Focal passage: 1 John 4:7-13, 19-21
“Have you ever read Wendell Berry?” a friend once asked. I hadn’t. I remember looking him up and ordering one of his books out of curiosity when I saw he was a Christian. Throughout the next few years, I’d keep an eye out for his name at library sales and independent bookstores.
In A Timbered Choir, a collection of Berry’s Sabbath poems from the late 1970s to the 1990s, there’s a poem inside that still stays with me. “They Sit Together on the Porch” is small, with a husband and wife, long married, enjoying the “small work for two” of their old age. It’s a quiet, settled kind of love – “what each one knows the other knows.” I love how simple, how sure the love is between them.
Love poems are notoriously difficult to get right. They easily become too saccharine, too overworked, too abstract. Berry anchors his poem with a porch, a set of dishes and a pipe. In our passage, John anchors the love of God in Jesus: “In this is love, not that we have loved God but that he loved us and sent his son…” Compelled to act, God sent us Jesus – living, walking, teaching Jesus who had friends and enemies, who died because of us, was resurrected, and left us to love one another by the Spirit of God.
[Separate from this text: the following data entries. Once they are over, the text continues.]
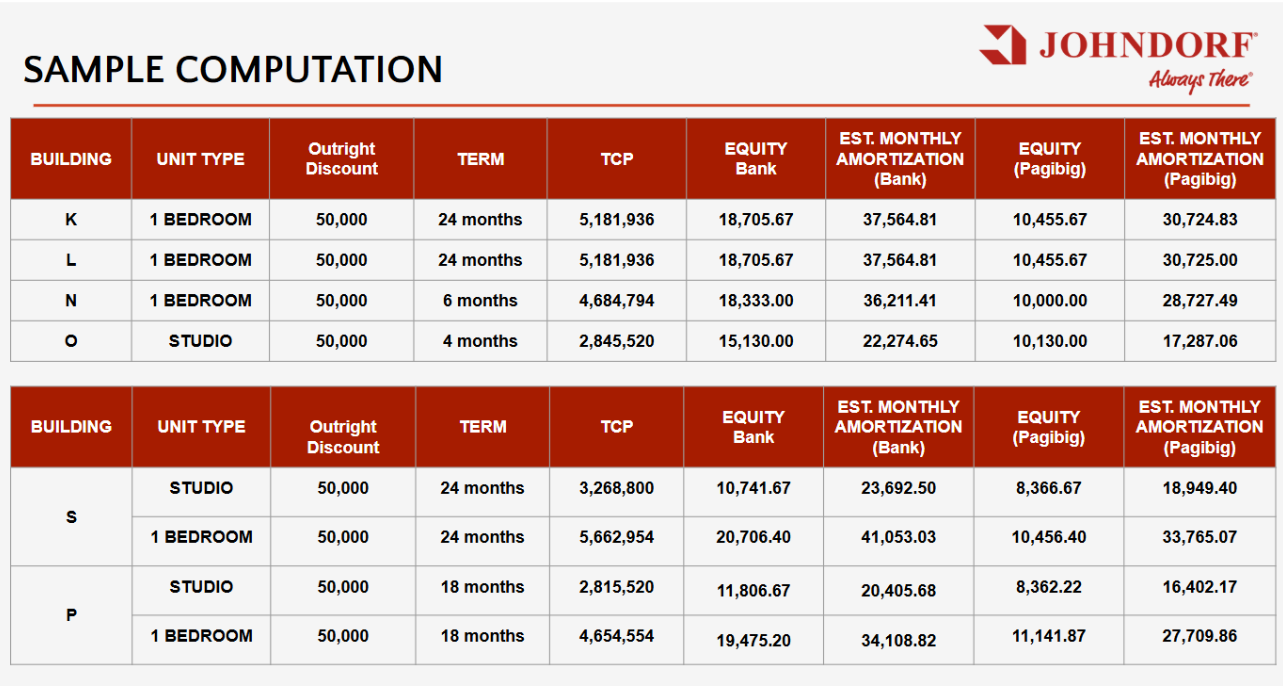The height and width of the screenshot is (686, 1283).
Task: Select Bank amortization value 22,274.65
Action: point(900,341)
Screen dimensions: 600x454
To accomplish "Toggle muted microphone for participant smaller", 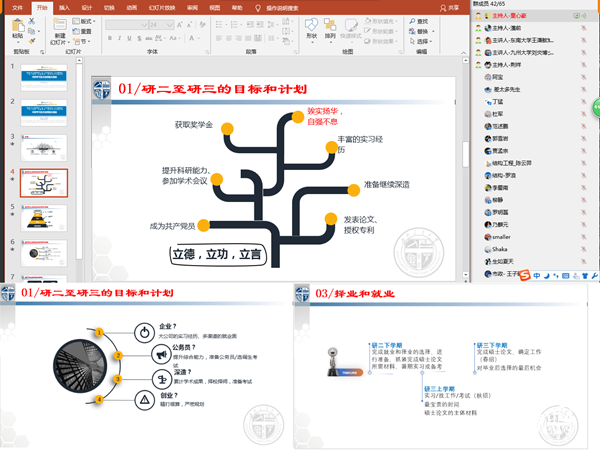I will pos(582,238).
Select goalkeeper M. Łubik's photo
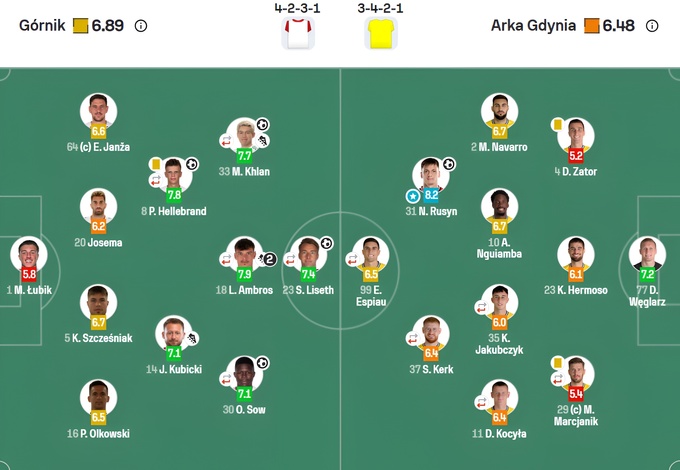Image resolution: width=680 pixels, height=470 pixels. [29, 254]
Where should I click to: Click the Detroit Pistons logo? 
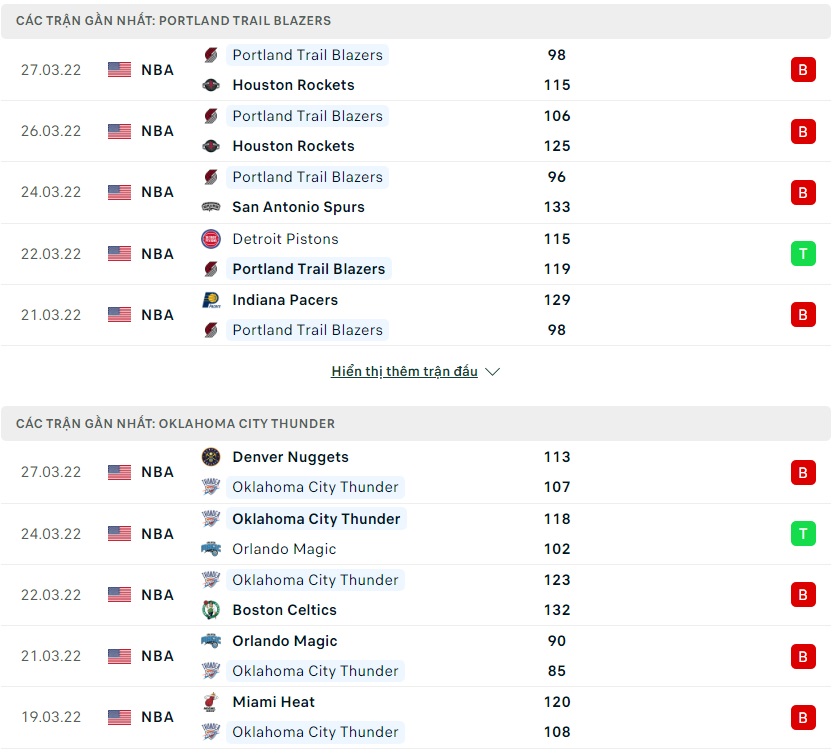(210, 239)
We love not in the abstract, but as we have been loved – with the settled, sure love of God that casts out fear and does not hate our brother. We bake casseroles for one another, sit together when we weep, pray each other’s names, babysit one another’s kids for date night and post the photos that make our friends look good. We sing old songs we don’t know on Sunday because they bless our neighbor in the pew; we sing new songs we don’t know on Sunday because they, too, bless our neighbor in the pew. We don’t gossip. We don’t hate one another even when we fight. We stay and work it out. We love one another like God has loved us.